Opponent’s Starting Position: Grasshopper Guard (Top)
How to Recognize This Attack
How do you know when someone is attempting Stack Pass from Inversion?
- Opponent grips behind both knees or controls both ankles simultaneously, pinning your legs together
- Opponent drops their level and begins driving chest and hips forward into your legs with sustained pressure
- You feel your hips being pushed backward toward your face with increasing spinal compression
- Opponent walks their feet forward while maintaining chest contact on your thighs, generating progressive stacking force
- Your leg mobility decreases as your weight shifts onto your upper back and shoulders from the compression
Key Defensive Principles
What are the key principles for defending Stack Pass from Inversion?
- Prevent leg control by keeping legs active and separated - this is the highest-priority defensive action
- Recognize stack initiation early through pressure cues and immediately begin defensive movement
- Use frames against the passer’s shoulders and hips to slow forward pressure and create space for leg recovery
- Granby roll with the direction of pressure rather than against it to convert stacking momentum into guard recovery
- Maintain hip elevation through continuous core engagement - any drop in hip height invites the stack
- Transition to sustainable guard positions early rather than fighting a losing battle to maintain inversion
Defensive Options
What can you do to defend against Stack Pass from Inversion?

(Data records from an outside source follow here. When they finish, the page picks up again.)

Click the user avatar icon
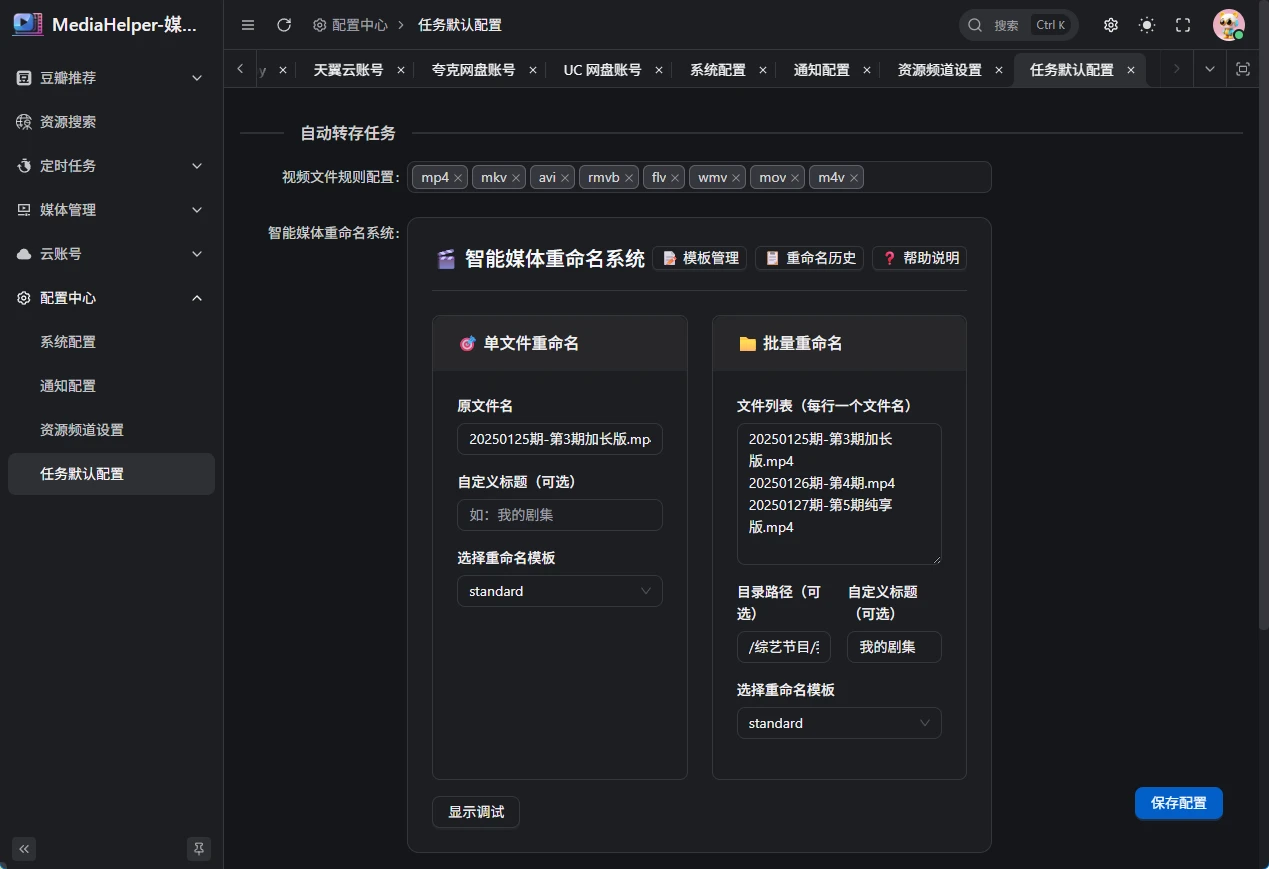 (1228, 25)
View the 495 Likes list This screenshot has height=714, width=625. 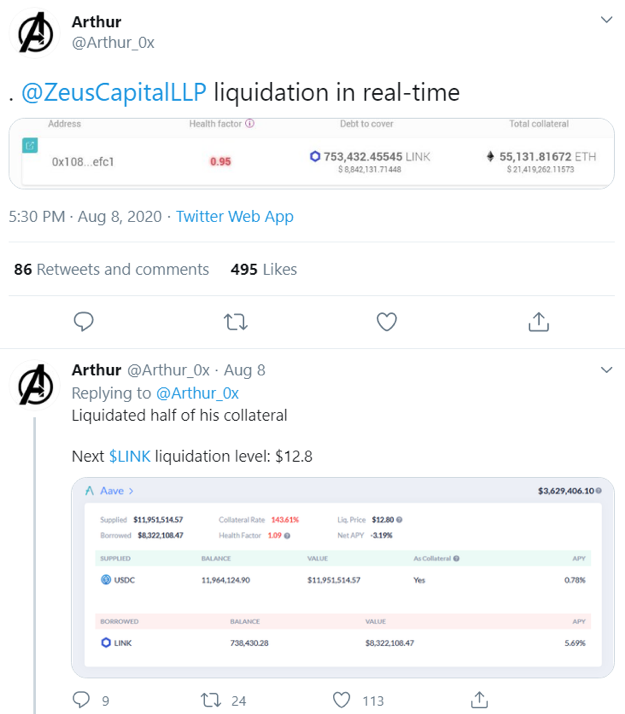coord(264,270)
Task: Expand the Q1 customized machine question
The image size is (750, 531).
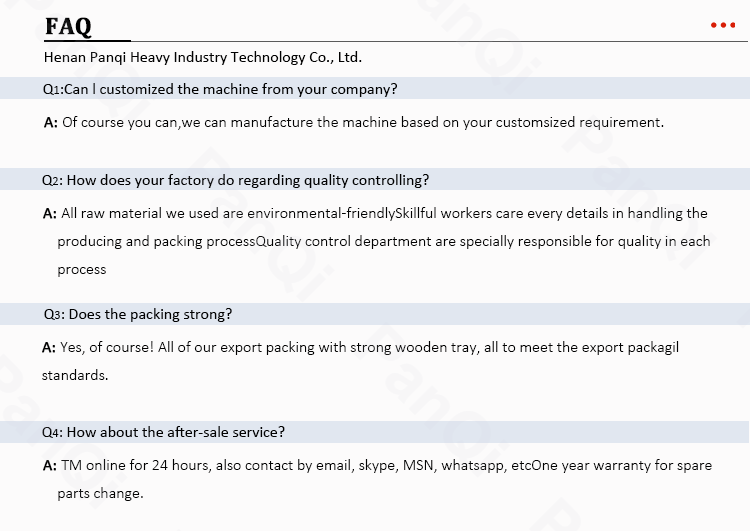Action: point(220,89)
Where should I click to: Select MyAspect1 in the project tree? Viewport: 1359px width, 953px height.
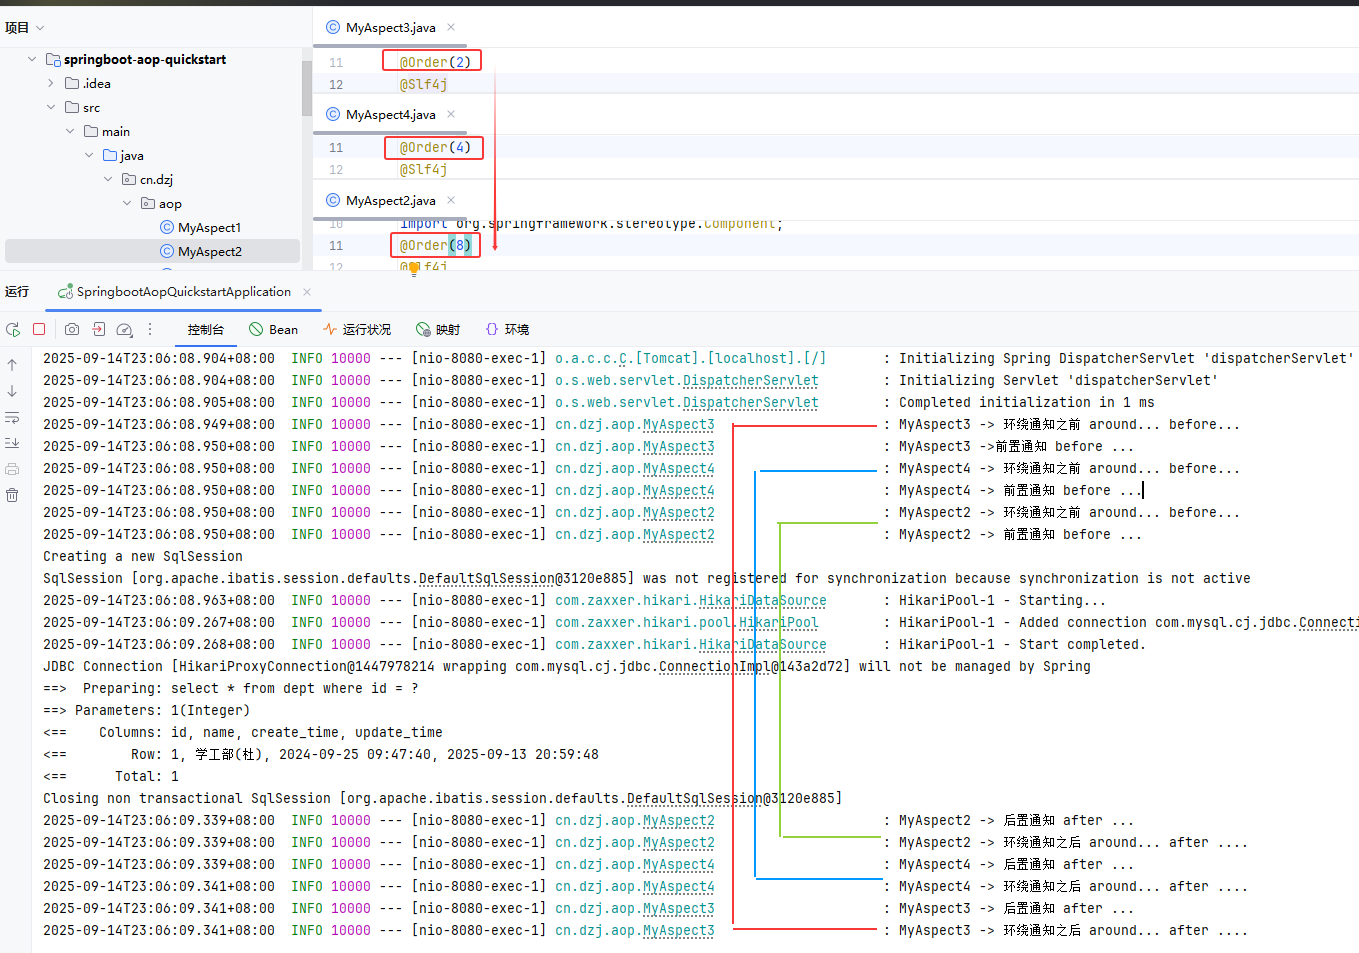[x=209, y=227]
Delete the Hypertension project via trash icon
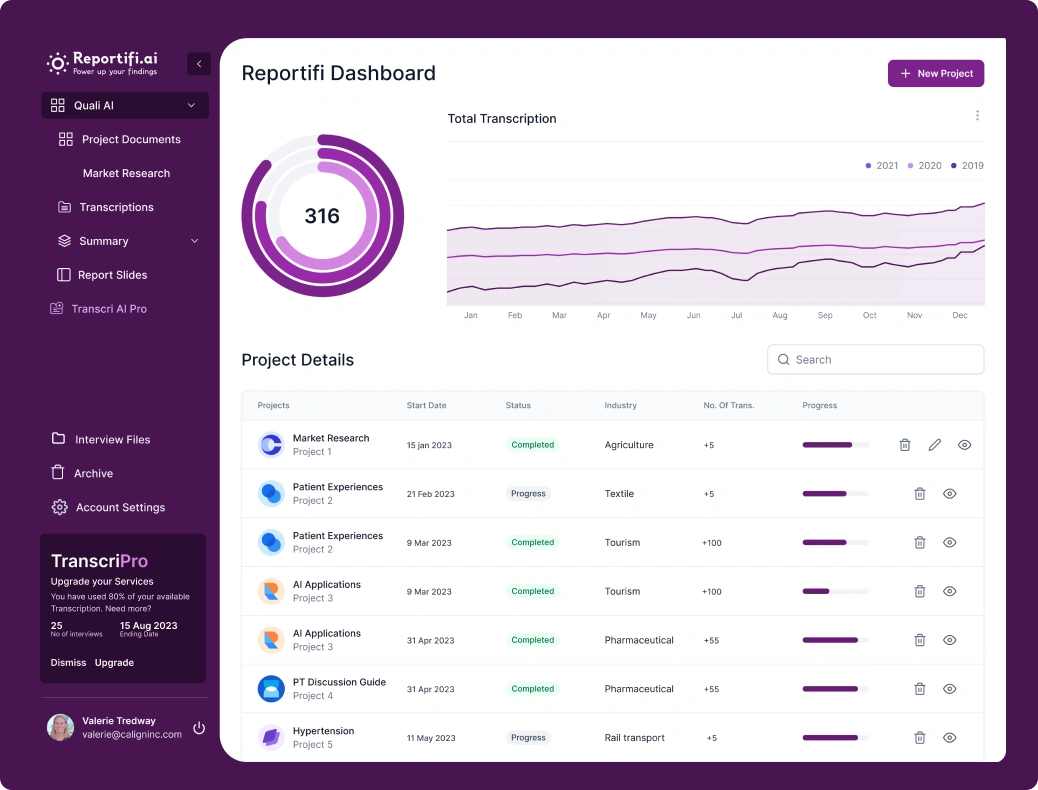1038x790 pixels. click(920, 738)
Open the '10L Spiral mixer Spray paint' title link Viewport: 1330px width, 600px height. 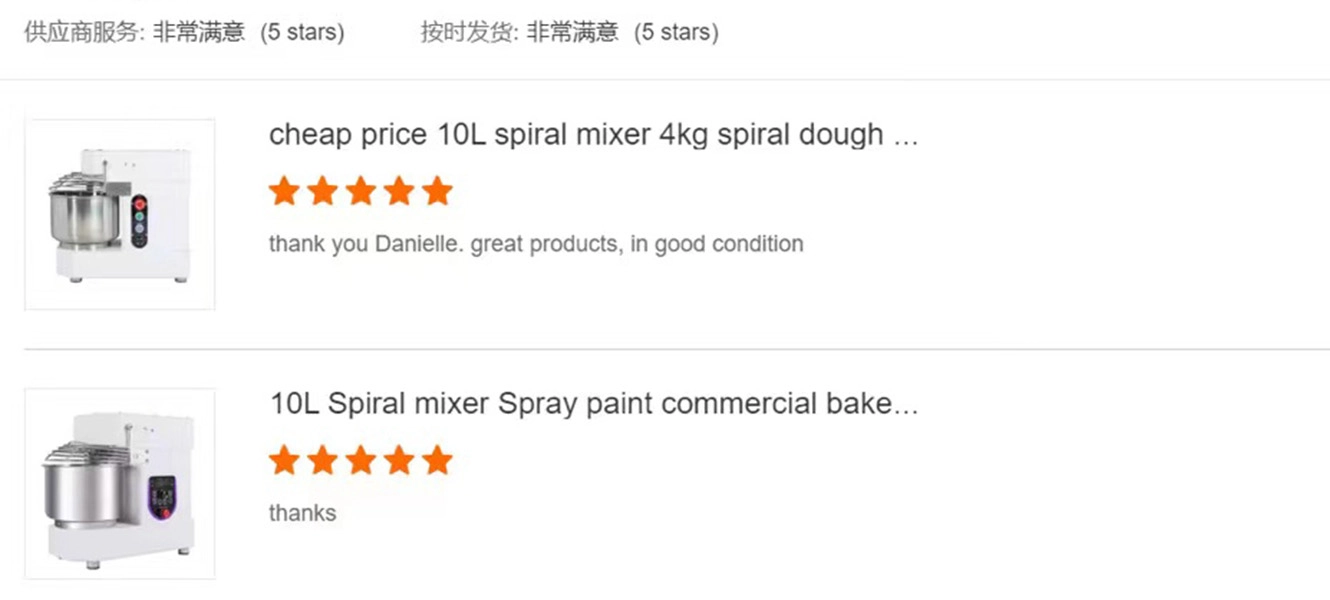[x=593, y=404]
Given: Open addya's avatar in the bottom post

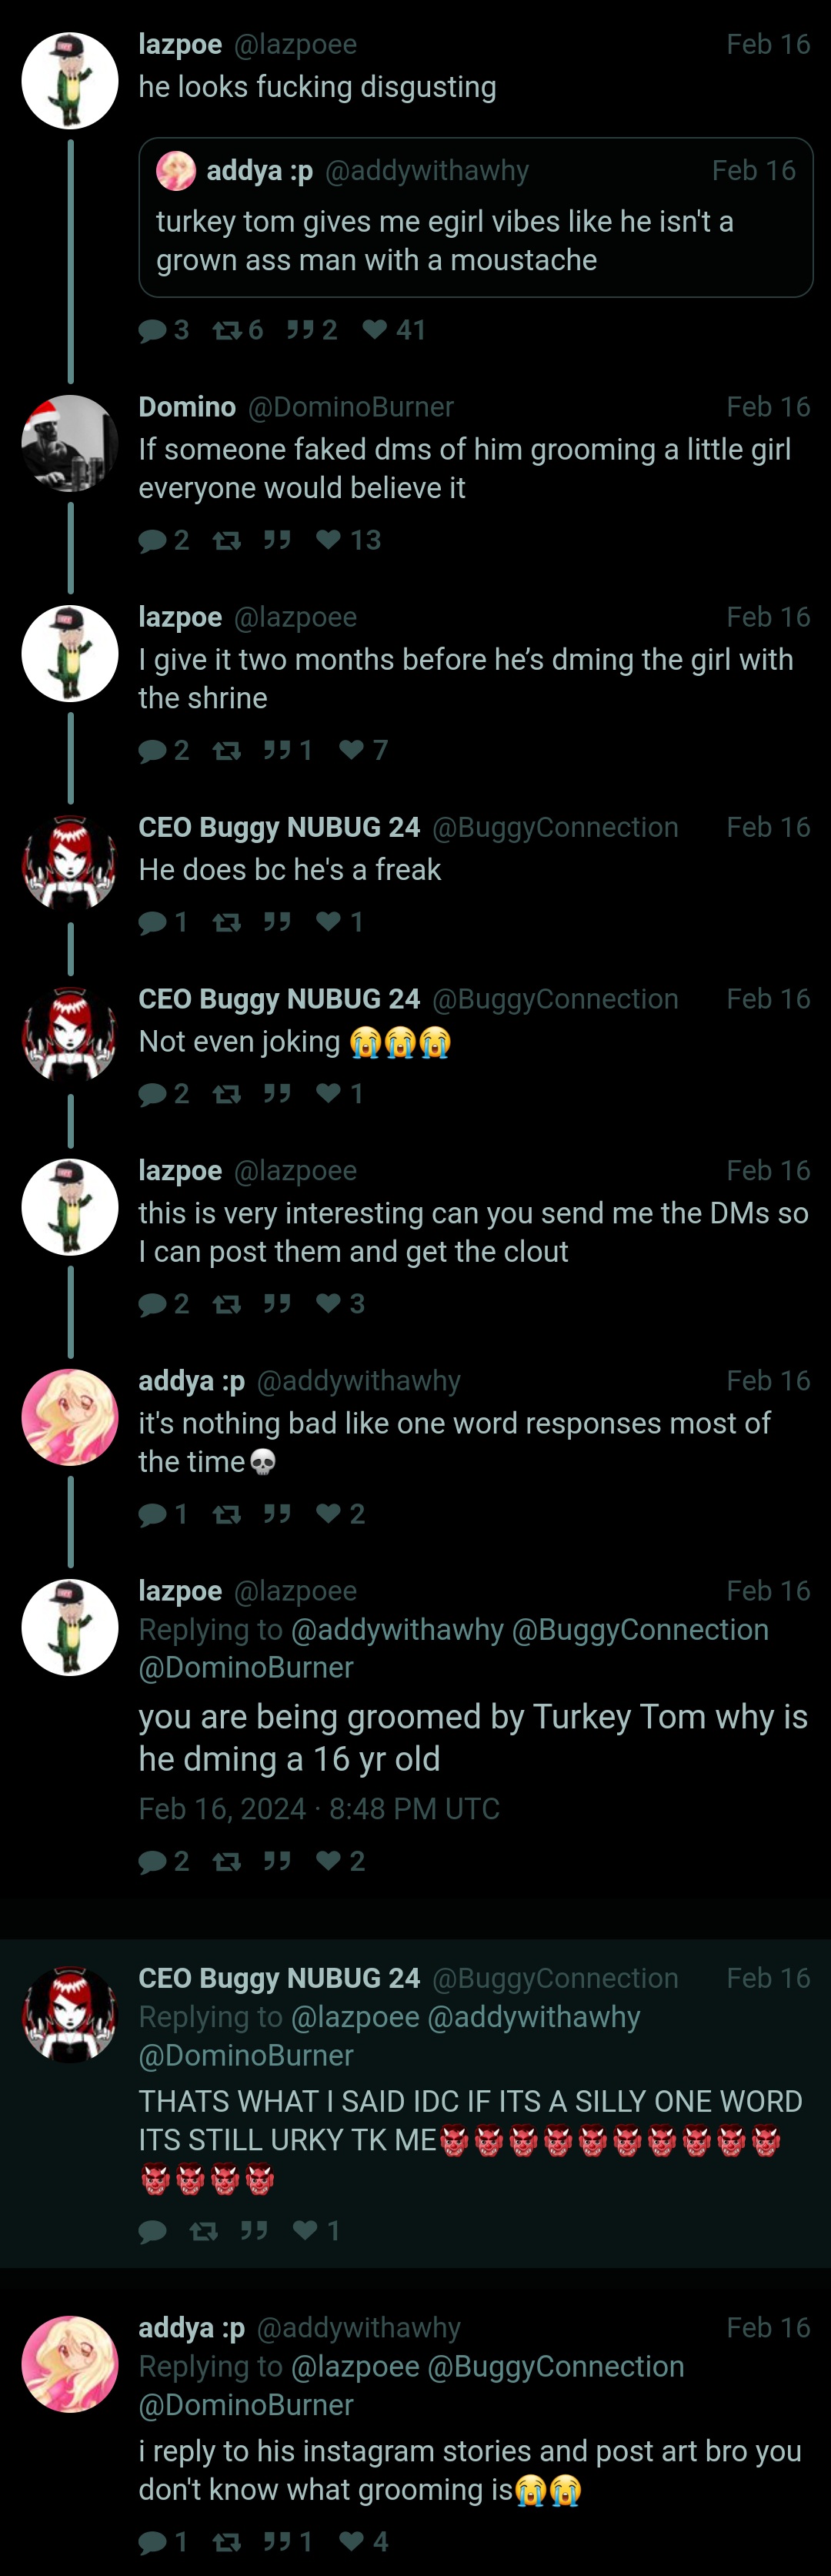Looking at the screenshot, I should click(70, 2364).
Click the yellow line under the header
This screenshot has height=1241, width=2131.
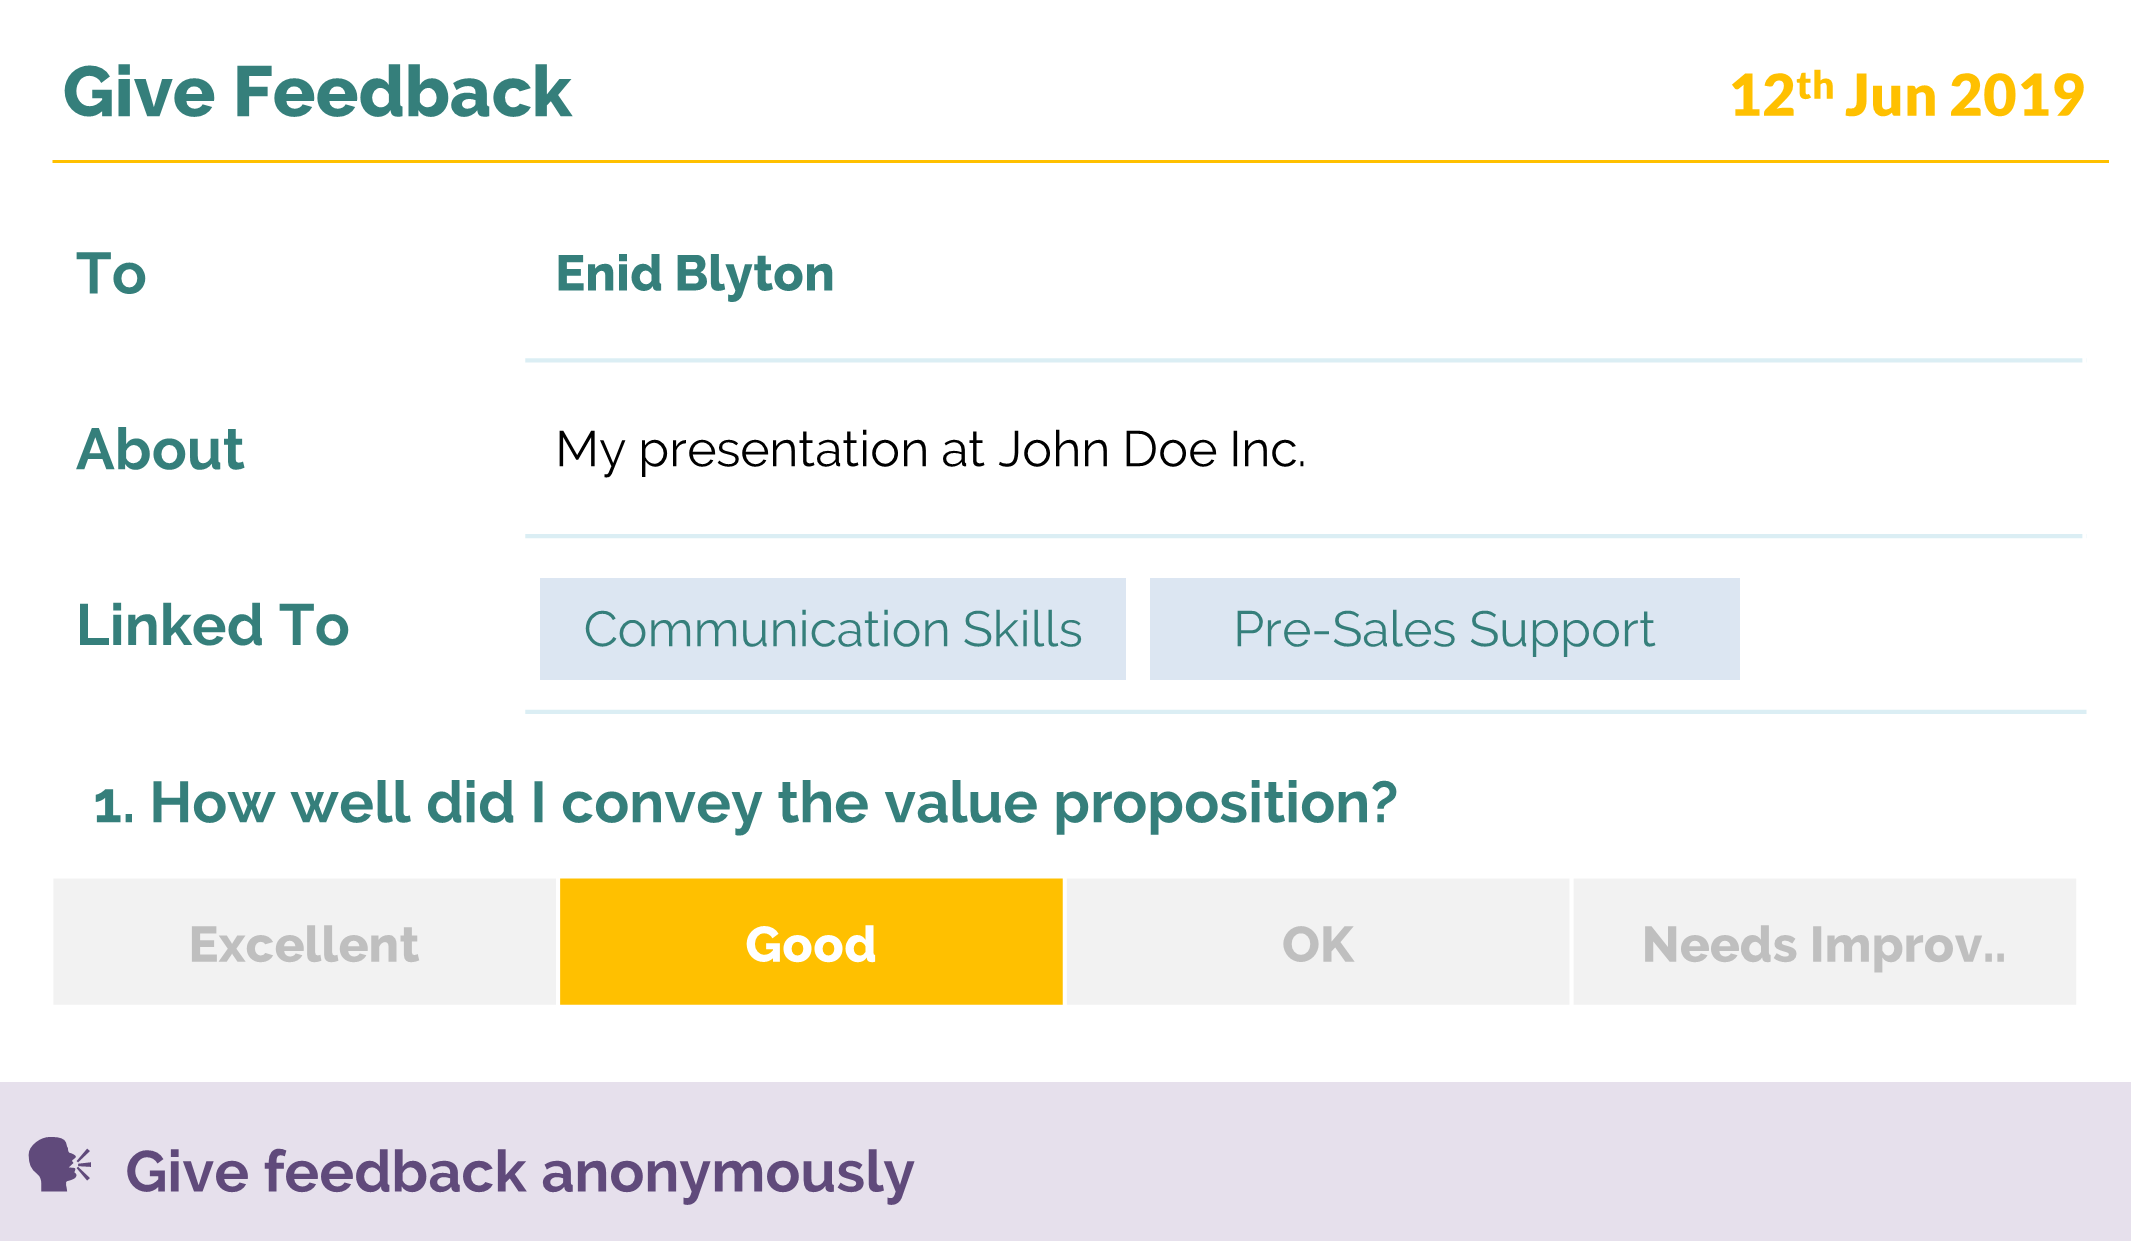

1. Separate legs and thread for ashi garami entry before stack develops
- When to use: Early phase when opponent is attempting to control legs but has not yet secured both - requires at least one leg free to thread
- Targets: Grasshopper Guard
- If successful: Opponent must disengage the stack to address leg entanglement threat, resetting you to grasshopper guard or better
- Risk: If opponent already has solid leg control, threading attempt fails and accelerates the stack by giving them tighter compression angle
2. Granby roll in the direction of stacking pressure to reset to closed guard
- When to use: Mid-phase when stack is developing and your hips are beginning to compress but you still have shoulder mobility to initiate the roll
- Targets: Closed Guard
- If successful: You escape the stack entirely and recover to closed guard where you can re-establish offensive grips and restart your guard game
- Risk: If timed too late when fully compressed, you lack the space and mobility to complete the roll and remain stacked with wasted energy
3. Frame on opponent’s shoulders with both hands and push hips away to create space for leg recovery
- When to use: Any phase where opponent is driving forward - frames slow the stack and create time for other defensive actions
- Targets: Grasshopper Guard
- If successful: Stacking pressure is interrupted and you recover hip elevation sufficient to reset leg configurations and resume grasshopper attacks
- Risk: Extended arm frames can be stripped by opponent swimming inside, and hand position on hips reduces your ability to establish offensive grips
Best-Case Outcomes for Defender
What is the best outcome when defending Stack Pass from Inversion?
→ Grasshopper Guard
Prevent the stack entirely by maintaining active, separated legs that deny the passer control. Use constant hip elevation and leg pummeling to keep at least one leg free for threading. Frame against their shoulders to interrupt forward pressure and buy time for leg recovery.
→ Closed Guard
Execute a Granby roll during the mid-phase of the stack when your hips are being compressed but you still have shoulder mobility. Roll in the direction of their pressure, allowing their momentum to carry them over you while your legs naturally retract. As you complete the roll, immediately lock your ankles behind their back to establish closed guard.